There are symbols and then there are those who work on solutions. As a person who believes that spirituality is never outside one’s true soul, it seems to me that actions speak far louder than hysterical protest. Live your faith and quit pretending that a Nativity scene is what it is all about. The action of giving comfort to those in trouble makes your anger over this appear quite shallow. Statues? Really?
Margot LeRoy, Gig Harbor
Racism: Conservatives own it, regardless of label
Re: “Who really founded the KKK?” (TNT letter, 12/18).
The letter writer makes a bad attempt to perpetrate the disingenuous trope that the white supremacy movement is related to the modern Democratic Party. He distorts history and perpetuates a lie. Not nice.
He leaves out one important word: “conservative.” Anyone with a casual interest in American history knows the “Party of Lincoln” (who freed the slaves) was once the more liberal political party, though before Abe was dry in his casket it became the party of corporatists believing government should coddle the rich.

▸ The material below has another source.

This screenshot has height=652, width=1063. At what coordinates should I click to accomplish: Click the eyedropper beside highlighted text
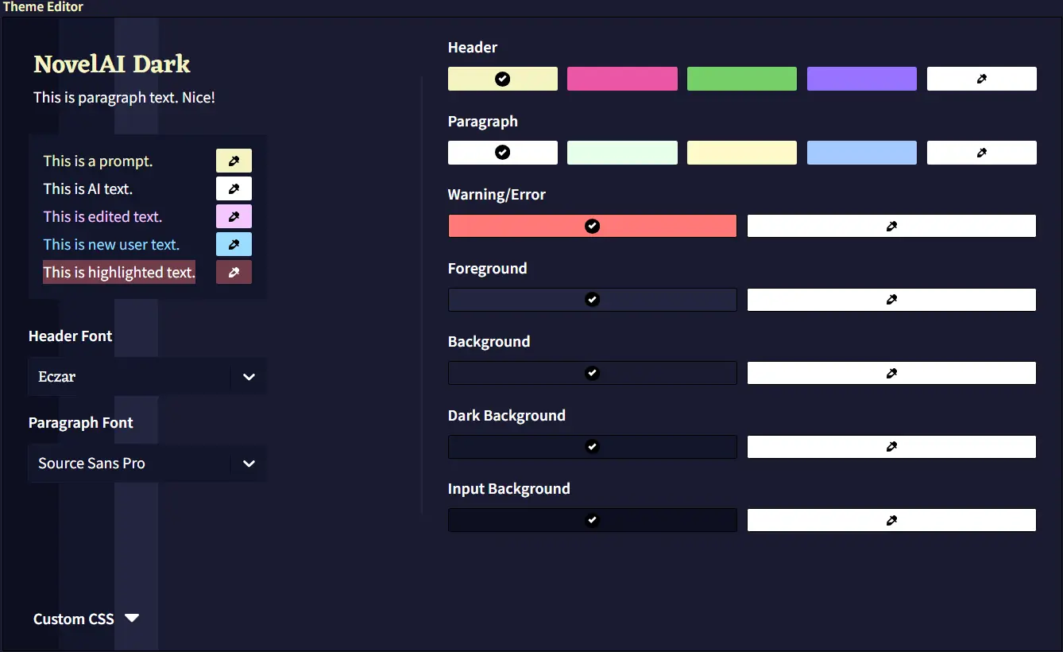point(234,272)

The Democrats (the “People’s Party) was a big tent of all who thought government should favor the common man, including laborers, unions, farmers, small business and anyone who hated the big banks.The South was staunchly Democratic right up into the 1960s, while blacks were reliably Republican.

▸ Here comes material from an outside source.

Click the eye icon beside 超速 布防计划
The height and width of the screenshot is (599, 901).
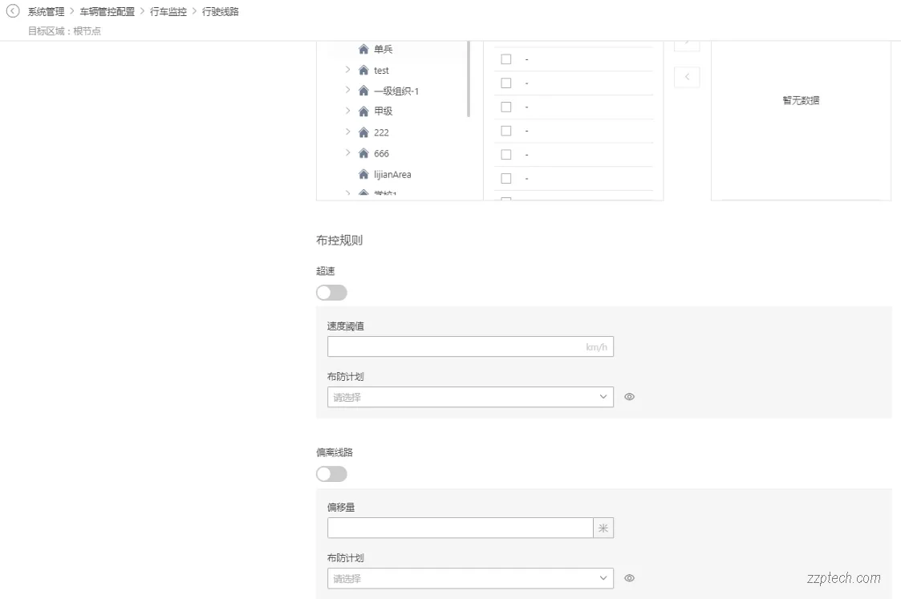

Annell Russell, Gig Harbor
Mental health: Thanks to those who blocked tax
Re: “County leaders stumble in dark on mental health,” (TNT, 12/18).
Pierce County Council member Joyce McDonald was unfairly singled out in your editorial. There are already more than 700 taxes levied on the people of this state. Enough is enough.
The mental health problem began with funding cuts at the federal level. It was dropped on state legislatures, which in turn dropped it on local communities.
Government was created to solve problems individuals and local citizens cannot solve. Larger sources of community are needed to build interstate freeways and to handle mental health and homeless problems Both are bigger than any city or county.
Council members McDonald, Jim McCune and Dan Roach should be applauded for their efforts to divert the solution back to the political body that dropped it.
Remember, only 22 of the 39 counties in Washington have caved in to pay this type of tax. Proudly, Pierce County leads the other 17.